‘Heil Hitler’ written on Jewish family’s Vegas home
Jewish woman says she was already planning on immigrating to Israel when the anti-Semitic attack happened.
The home of a Jewish family in Las Vegas was tagged with anti-Semitic graffiti in what she said was an anti-Semitic incident.
Sara Attia, a mother of three, said she called police after finding a swastika and the phrase “Heil Hitler” drawn on the door of her apartment Monday, the Las Vegas Review Journal reported Monday.
She was already planning to immigrate to Israel when the incident happened, the Times of Israel reported.

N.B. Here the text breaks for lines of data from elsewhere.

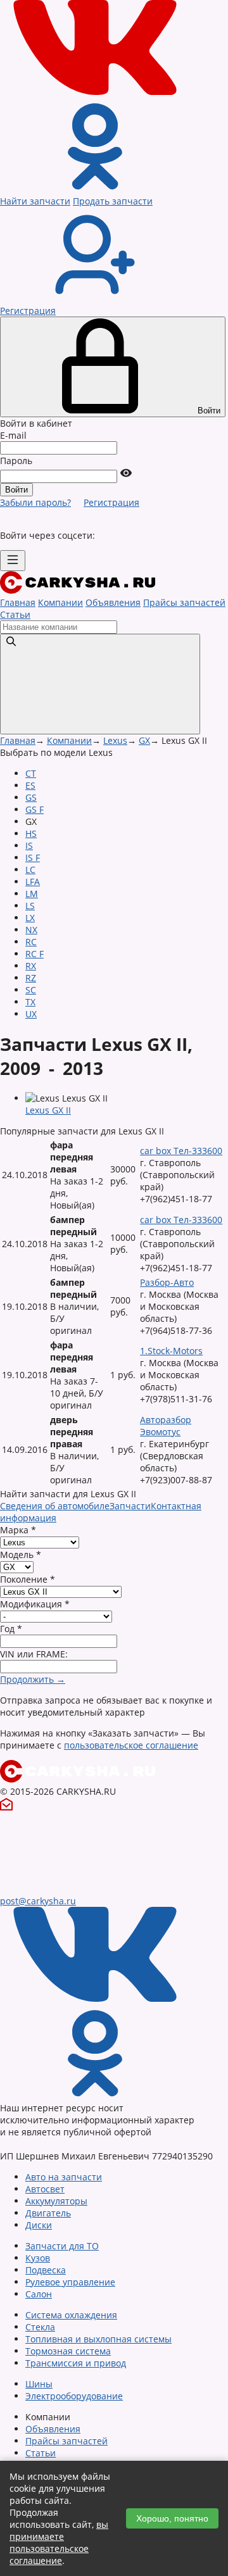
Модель (20, 1555)
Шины (39, 2384)
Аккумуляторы (56, 2201)
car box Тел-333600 (181, 1151)
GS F (34, 809)
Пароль (16, 461)
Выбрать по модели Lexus (56, 752)
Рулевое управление (70, 2282)
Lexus (115, 740)
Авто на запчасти (63, 2177)
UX (31, 1014)
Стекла (40, 2327)
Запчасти (130, 1506)
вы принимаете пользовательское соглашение (59, 2542)
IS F (32, 857)
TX (30, 1002)
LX (30, 918)
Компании (60, 602)
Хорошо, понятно (172, 2518)
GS (31, 797)
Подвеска (45, 2270)
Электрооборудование (74, 2396)
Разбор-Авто (167, 1282)
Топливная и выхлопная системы (98, 2339)
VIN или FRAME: (34, 1654)
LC (30, 870)
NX (31, 930)
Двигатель (48, 2213)
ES (30, 785)
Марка (18, 1530)
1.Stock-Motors (171, 1351)
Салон (38, 2294)
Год (11, 1629)
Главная (17, 602)
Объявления (113, 602)
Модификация (35, 1604)
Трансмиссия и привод (75, 2363)
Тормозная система (68, 2351)
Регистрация (111, 502)
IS (29, 845)
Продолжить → (32, 1679)
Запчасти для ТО (62, 2246)
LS (30, 906)
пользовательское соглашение (131, 1745)
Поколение (27, 1579)
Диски (38, 2225)
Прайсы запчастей (184, 602)
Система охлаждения (71, 2315)
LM (31, 894)
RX (30, 966)
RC (31, 942)
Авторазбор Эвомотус (165, 1426)
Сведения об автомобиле (55, 1506)
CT (30, 773)
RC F (34, 954)
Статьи (15, 614)
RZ (30, 978)
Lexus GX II (48, 1110)
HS (31, 833)
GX (144, 740)
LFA (32, 882)
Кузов (37, 2258)
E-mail (13, 435)
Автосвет (45, 2189)
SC (30, 990)
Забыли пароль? (35, 502)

The incident happened days after several swastikas were discovered sprayed on the home of non-Jewish Las Vegas family. Police did not consider that incident a hate crime, saying it was more likely a random attack by teenagers, the Times of Israel said.
Attia, 27, speaks Hebrew and noted she is open about being Jewish and has no doubt that her home was deliberately targeted, the report said. But police did not consider it a hate crime and believed it was more likely a random attack by teenagers, according to media reports.

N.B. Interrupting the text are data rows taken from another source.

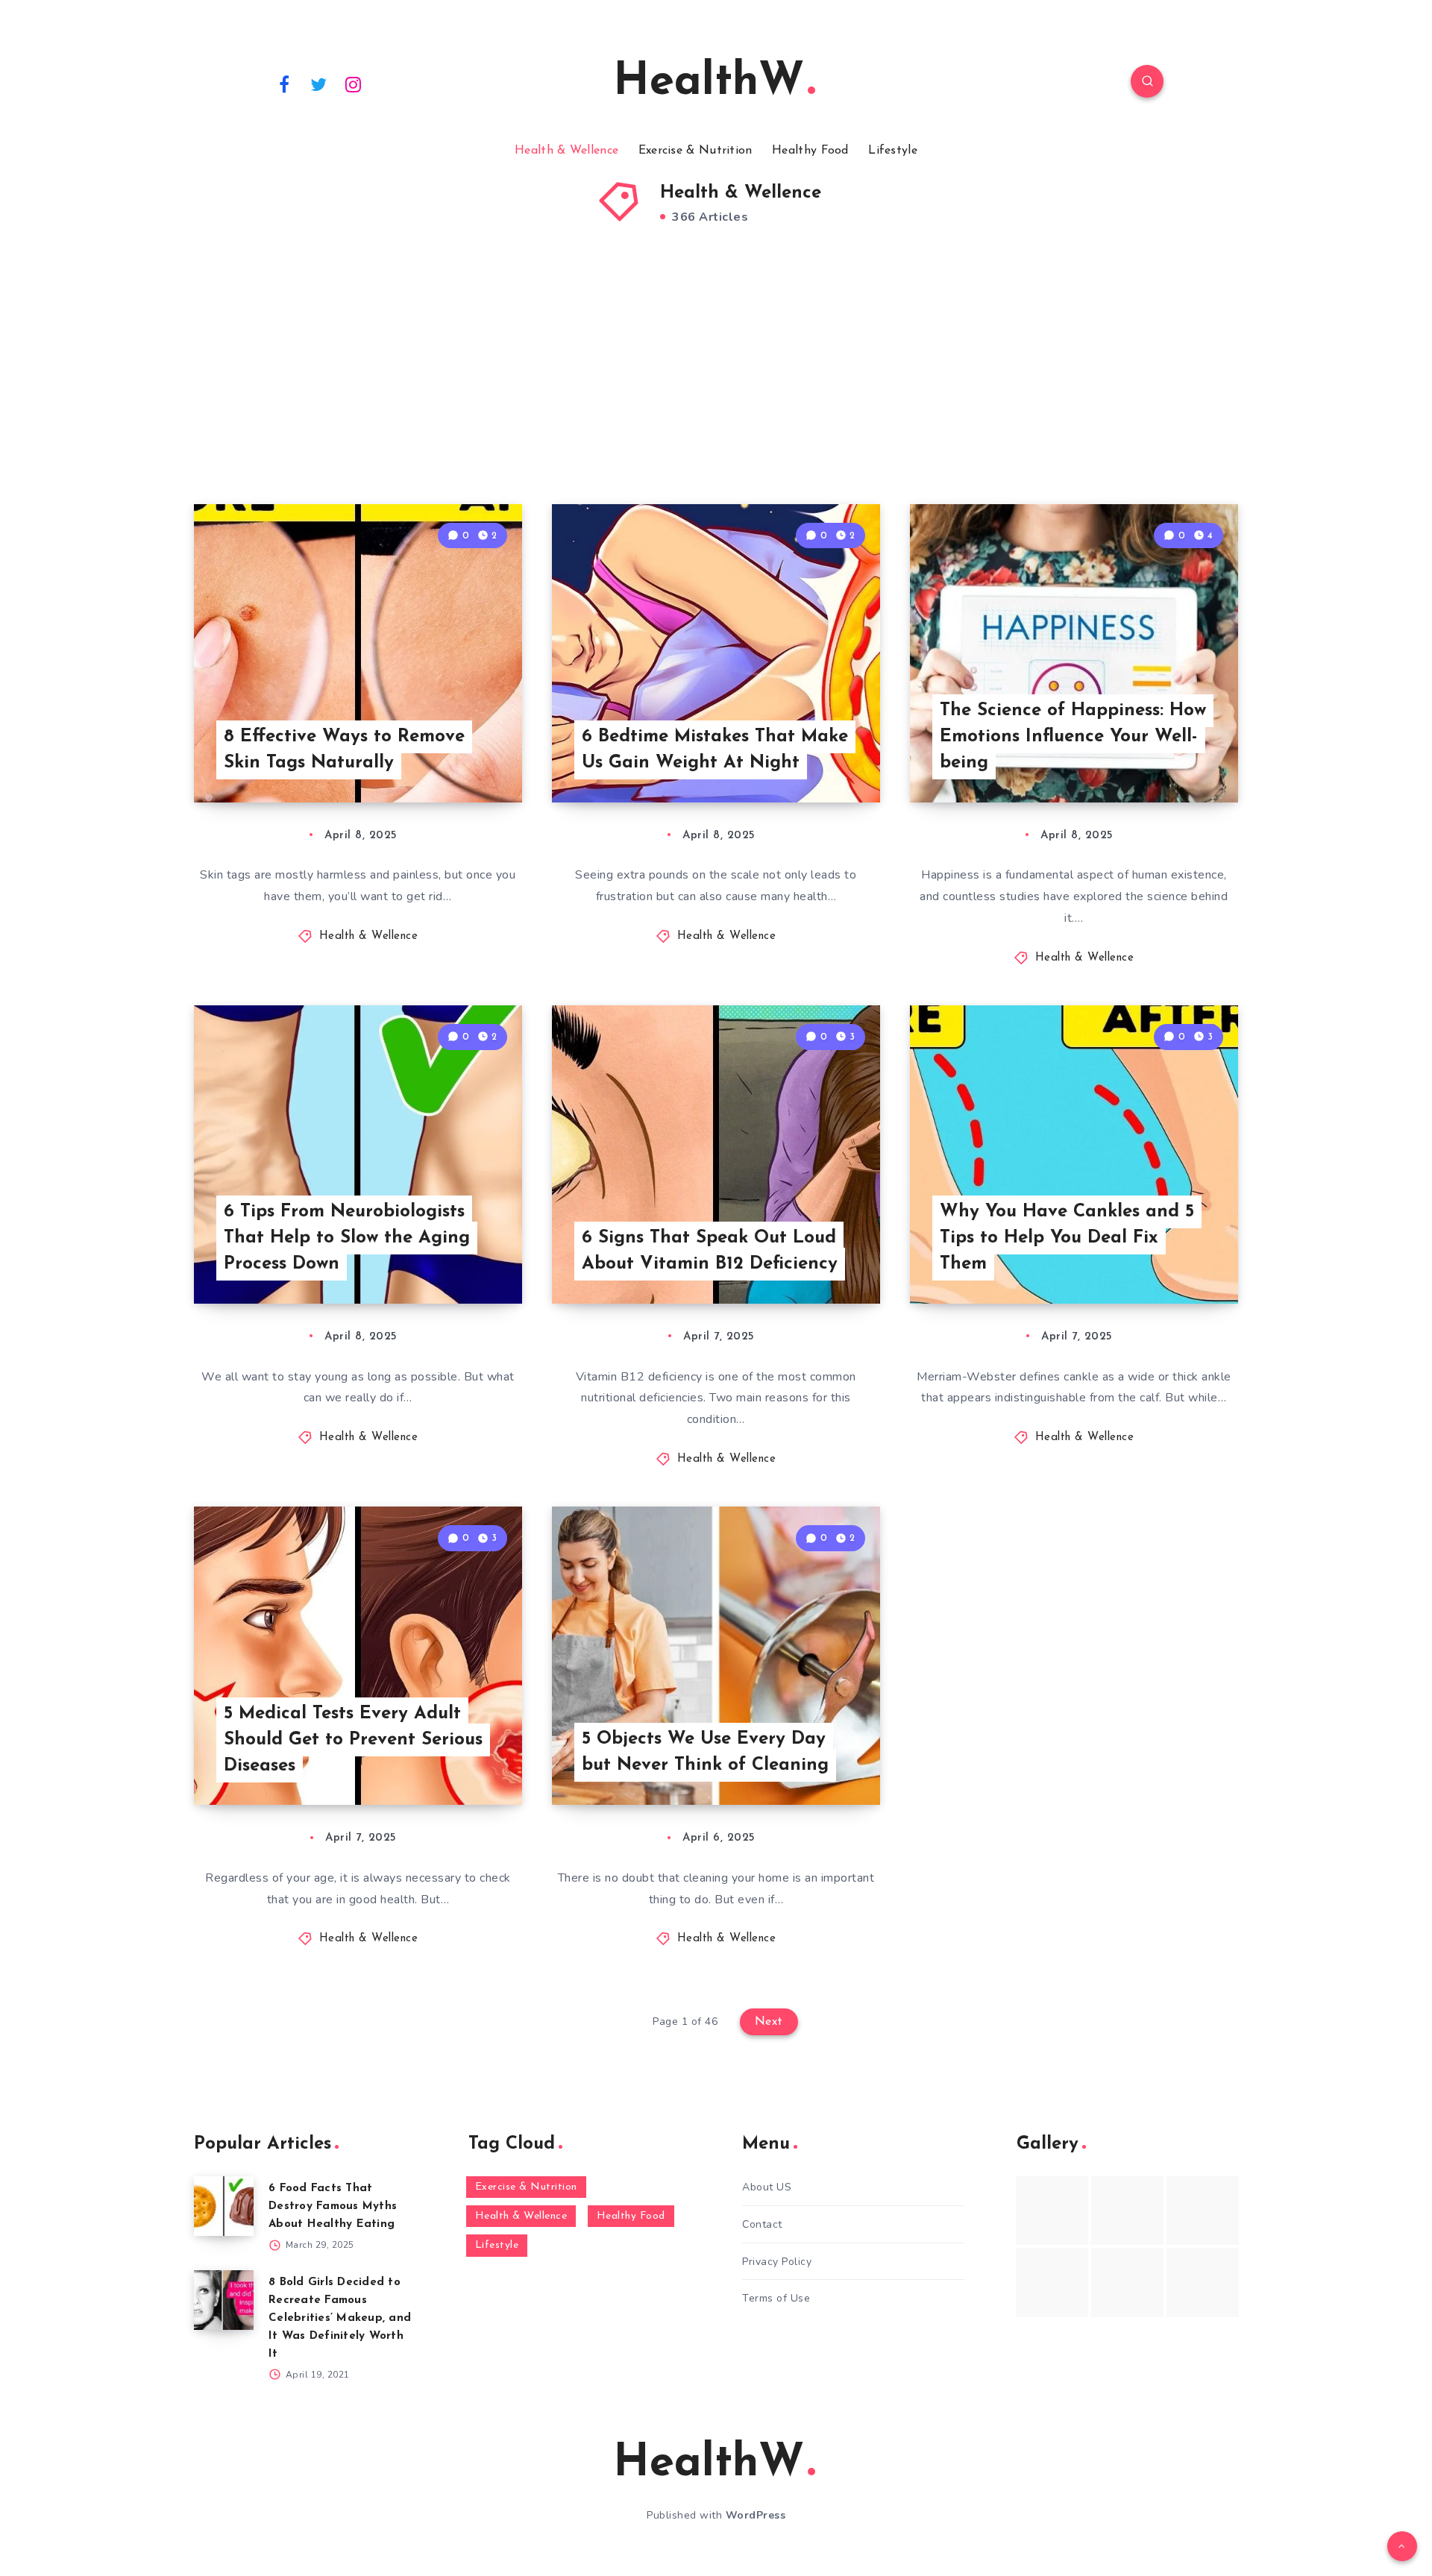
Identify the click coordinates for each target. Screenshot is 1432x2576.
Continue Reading (452, 758)
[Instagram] (353, 83)
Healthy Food (810, 151)
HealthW (708, 82)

Police officers came to her children’s Chabad day school and said they would step up patrols in the area, the Review-Journal reported.

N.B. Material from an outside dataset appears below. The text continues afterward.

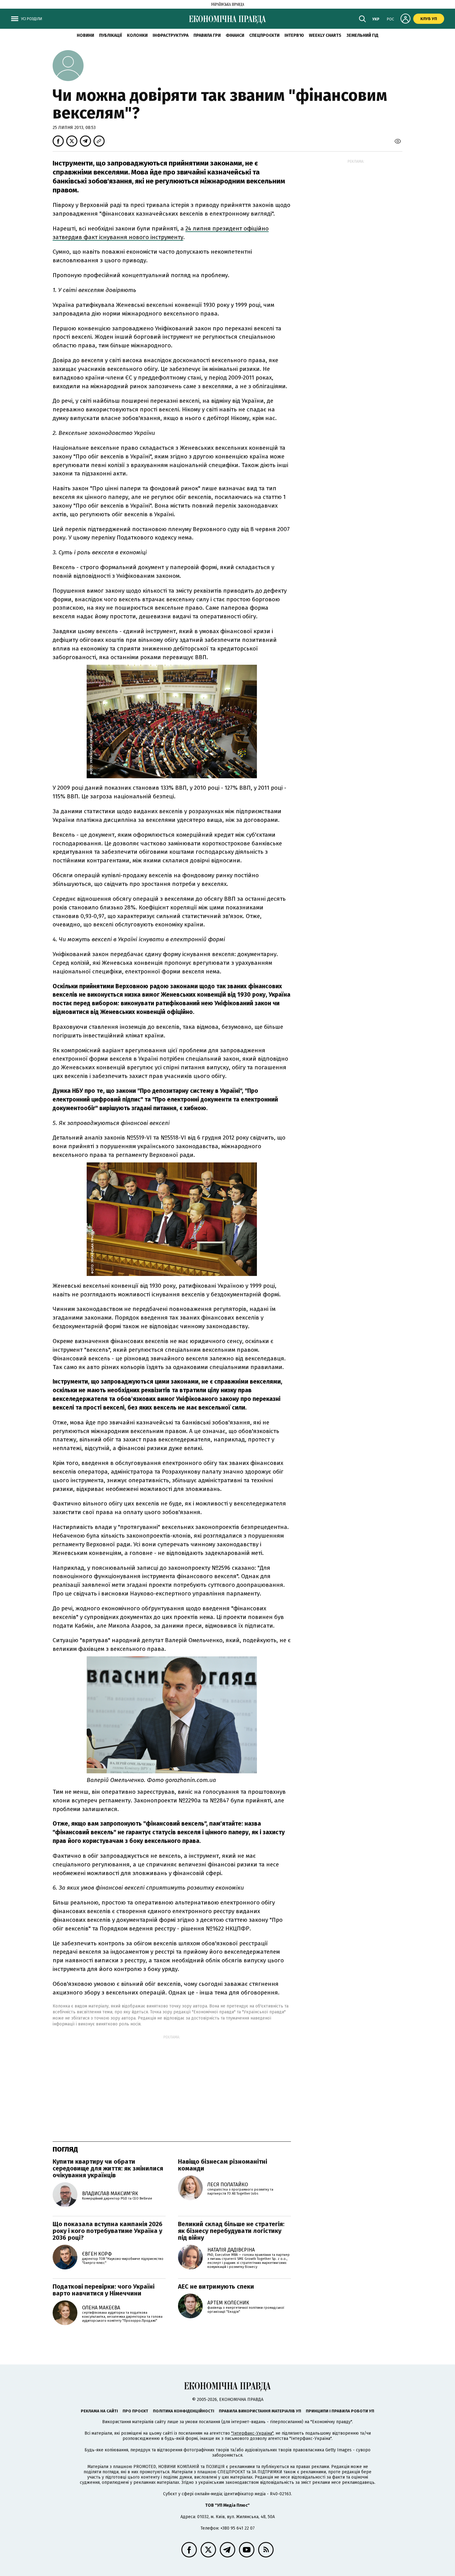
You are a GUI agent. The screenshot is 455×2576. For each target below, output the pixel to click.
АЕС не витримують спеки (216, 2286)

Attia told the Review Journal she hopes that the vandalism was just “some dumb teenager who doesn’t know any better. A joke or not, it wasn’t funny,” she added.
Attia told Ynet she is leaving the United States due to anti-Semitism.
Officials have pointed to a rise in anti-Semitism in the US in recent years, which culminated with the shooting of 11 worshipers at a Pittsburgh synagogue last month. The Anti-Defamation League identified 1,986 anti-Semitic incidents in the US in 2017, up from 1,267 in 2016, and also reported a major increase in anti-Semitic online harassment.